Cinéma

Insolentes insulaires

d'Lëtzebuerger Land du 24.08.2018

Dès les premières images, la lumière force le cadre, déploie sa gamme de couleurs délavées ou contrastées et le grain de la pellicule ne se cache pas. Près de la mer entourant la Sardaigne apparaissent deux femmes que tout oppose : une blonde, éméchée, presque nue, tripotée par un sale bonhomme et puis la brune, solide, le geste tendre envers sa fille qui vient à elle. C’est justement la jeune Vittoria (Sara Casu) qui fait le lien entre la frivole Angelica (Alba Rohrwacher), qui happe son regard, et la maternelle Tina (Valeria Golino), qui la rassure. Les deux femmes se connaissent puisque Tina aide ponctuellement Angelica, mais ne semble pas l’apprécier. Le doute n’est pas permis longtemps : la jeune femme est la mère biologique de Vittoria. Elle s’amuse de cette gamine rousse un peu gauche, réservée, elle qui vit au jour le jour dans un ersatz de ferme avec un cheval, un chien, quelques poules et dont elle est menacée d’expulsion par le propriétaire (surprenant Udo Kier). Peu à peu, Vittoria comprend, s’attache à Angelica et au grand désespoir de Tina, un trio instable se forme, aux motivations floues.

Les figures féminines sont à nouveau à l’honneur dans le second long-métrage de la réalisatrice italienne Laura Bispuri, Figlia mia, présenté en compétition lors de la dernière Berlinale. Entre la maman et la putain, clairement identifiées puis mises en confrontation avec subtilité, la fillette tente de se construire et de dépasser ses certitudes. Manipulée avec plus ou moins de délicatesse, elle est prise entre le désir de ces deux femmes fortes et n’existe qu’à travers elle. Dans la cour de l’école, elle n’est pas écoutée, pas respectée, avec son père, le rapport est courtois et pudique : c’est donc dans ces deux femmes, qui lui ont donné vie chacune à leur manière, que Vittoria peut se projeter. Si la réalisatrice suit l’évolution de ce jeune personnage, elle observe également crûment la proposition dichotomique qu’elle a mis en place dès la première seconde. Un bras sur une épaule, des « amore mio » lancés à la moindre occasion et une inquiétude permanente pour Tina. Une ébriété croissante, des vêtements de plus en plus courts et une légèreté insolente pour Angelica.

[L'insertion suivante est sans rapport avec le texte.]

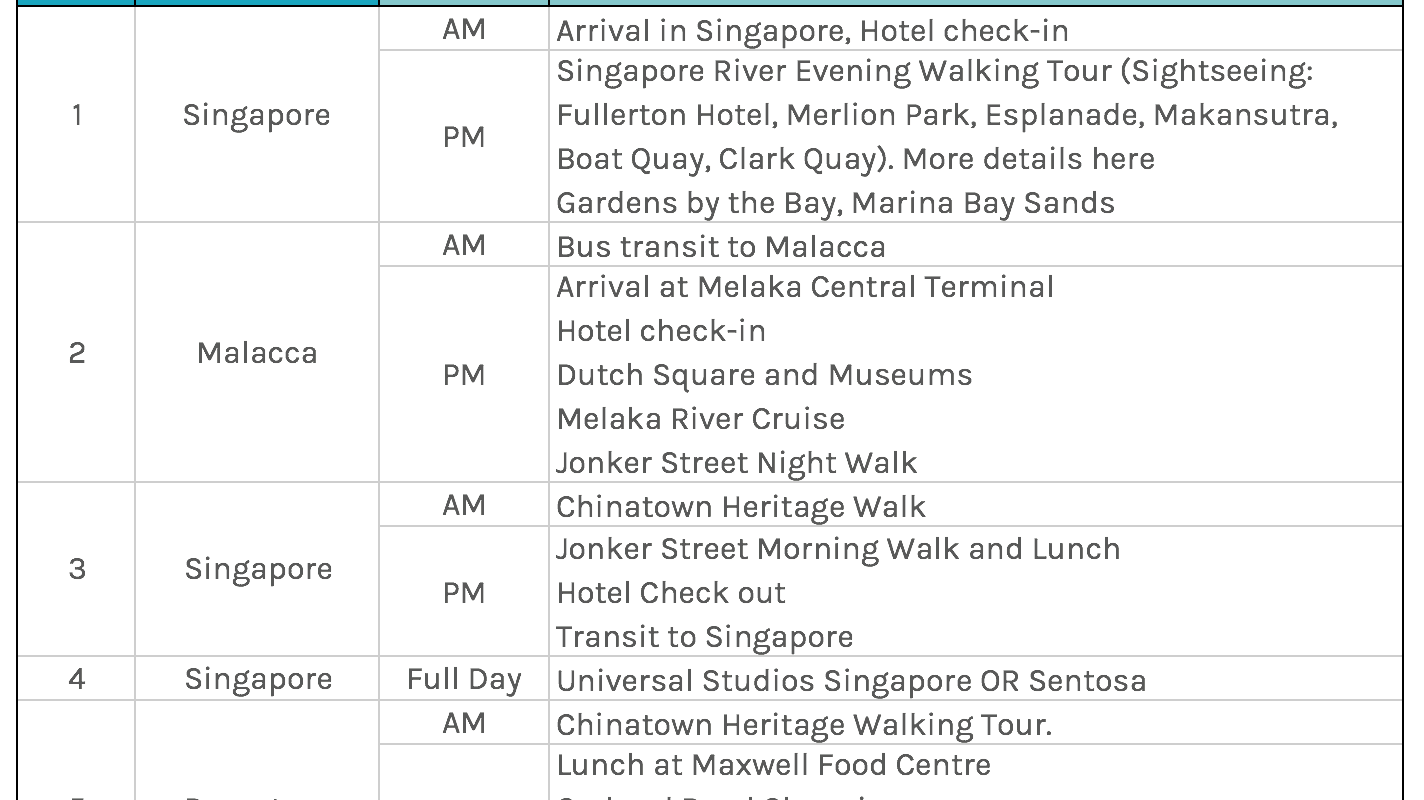Viewport: 1424px width, 800px height.
Task: Click the "Hotel Check out" line
Action: (670, 593)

Laura Bispuri déverrouille ensuite progressivement tous les mécanismes qu’elle avait mis en place pour laisser le choix à Vittoria et au spectateur. Elle installe une mise en scène brute, collant les personnages au plus près ou au contraire, s’en désolidarise en les gardant à distance, décidée à ne pas épargner les rites de l’enfance comme les secrets du monde adulte. Elle brouille les codes de la maternité pour mieux la célébrer et mettre la culpabilité aux orties. La géographie insulaire, qui donne à la fois des paysages arides, désertiques, là où vit Angelica, mais aussi des plages et des villages, où évolue la famille de Vittoria, permet à la fois de caractériser les personnages, mais aussi de donner des respirations, que la réalisatrice utilise à fort bon escient, même si on peut regretter quelques longueurs.

Les errements des deux femmes sont portés par deux actrices passionnantes et visiblement passionnées, parfaitement dirigées. Elles apportent l’émotion et l’authenticité qui, malgré un propos fort et de très beaux moments, manquent au scénario. Figlia mia reste donc un film inégal, qui interroge mais ne bouleverse pas autant qu’il ne le voudrait.